Written instruction A >> In the article on Argentina's import rules, why does Industry Minister Debora Giorgi say Pimentel's complaints are not warranted? Answer in one to three sentences.
Written instruction B >> Carry on with the article on Argentina's import rules from the point where it stops.

Excerpted passage >>
Argentina rams ahead with imports rules: “it is understandable people are upset”

Tuesday, January 24th 2012 - 04:08 UTC
Full article 25 comments
Acting president Boudou minimized criticisms from main partner Brazil Acting president Boudou minimized criticisms from main partner Brazil

The Argentine government ratified it won’t postpone the new legislation on imports as requested by local business leaders and minimized the current conflict with Brazilian industrialists who have bitterly complained about the new restrictions.

“It’s understandable that people are upset” the Vice President and acting-President Amado Boudou said on Monday during a brief press conference while on a political rally in the province of Buenos Aires.

He added that “the alleged differences in the bilateral trade relationship (with Brazil) are less than 6% of the total volume of transactions between both countries”.

The new Argentine measures makes it mandatory to fill an imports sworn statement, (DJAI) to be managed by the tax revenue office AFIP, and comes effective next February first. Some Argentine manufacturers fear bureaucratic delays could threaten a fluid supply of industry inputs.

Boudou praised trade levels between Argentina and Brazil which have “tripled” in the last few years and are over 30 billion dollars annually. “Both Governments have put in place policies of harmonic growth, articulating trade”.

However the picture from the Brazilian side is not that optimistic, last week Foreign Trade and Industry minister Fernando Pimentel publicly said contrary to political relations, “trade relations with Argentina are a permanent problem”. However Brazil would wait until March for any retaliatory measures, if needed.

Last Thursday Argentine Industry Minister Debora Giorgi said that “the trade balance reality between Argentina and Brazil does not warrant Pimentel's complaints”, adding that Argentina represented 19.5% of Brazil’s trade surplus in 2011, equivalent to 5.8 billion dollars.

Provided material >>
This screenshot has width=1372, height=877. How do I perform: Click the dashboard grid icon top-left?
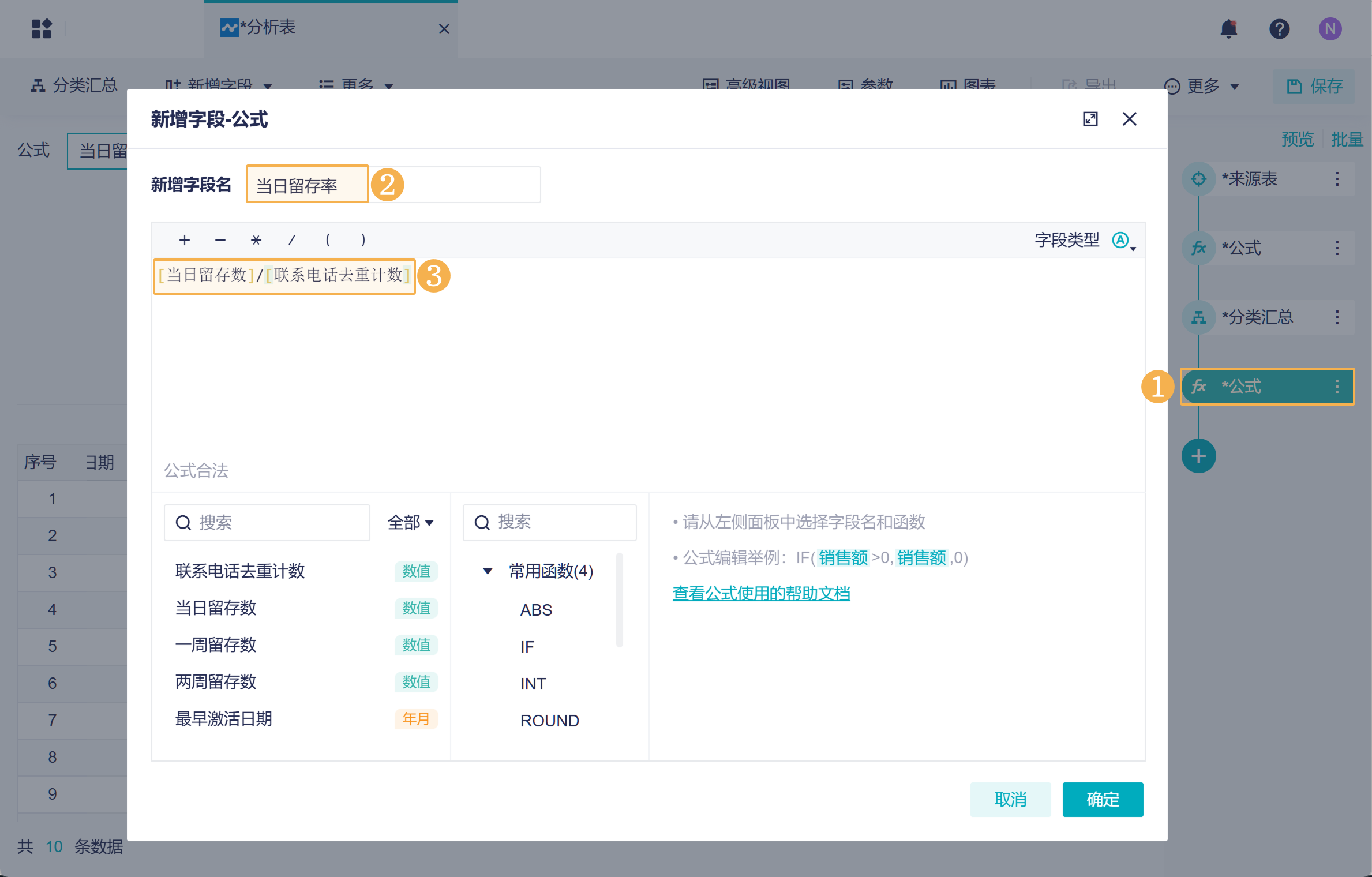(42, 28)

Written answer A >> Giorgi says the trade balance between the two countries does not justify Pimentel's complaints. She points out that Argentina represented 19.5% of Brazil's trade surplus in 2011, equivalent to 5.8 billion dollars.

Written answer B >>
Brazil’s powerful Sao Paulo Federation of Industries, FIESP warned that the new DJAI system to be implemented by Argentina could have “an impact on 80% of Brazilian exports”.

FIESP president Paulo Skaf has requested an appointment with President Cristina Fernandez to express his organization’s “concerns” and to propose amicable solutions to the controversy.

Fernando Bessa, a member of FIESP board’s said that “Argentina can’t continue to isolate itself from the world because it’s not an island” and emphasized the only way to compete in the world is through imports as input for goods manufactured by the domestic industry.

The head of the Argentine Industrial Union, José de Mendiguren also showed concern about the new scheme and said he hoped the import of foreign goods “did not hinge on subjective decisions”.

“What concerns us the most, are predictability and transparency. We need to know why a shipment is accepted or rejected,” De Mendiguren said, who once again asked the Government not to leave the fate of imported goods “up to the mood swings of a Government official”.

The DJAI scheme is complementary of the non automatic import licences which Argentina began implementing in March 2011 and delayed import dispatches by 60 days and caused several clashes between the neighbouring countries and senior Mercosur members.
 

Categories: Economy, Politics, Argentina.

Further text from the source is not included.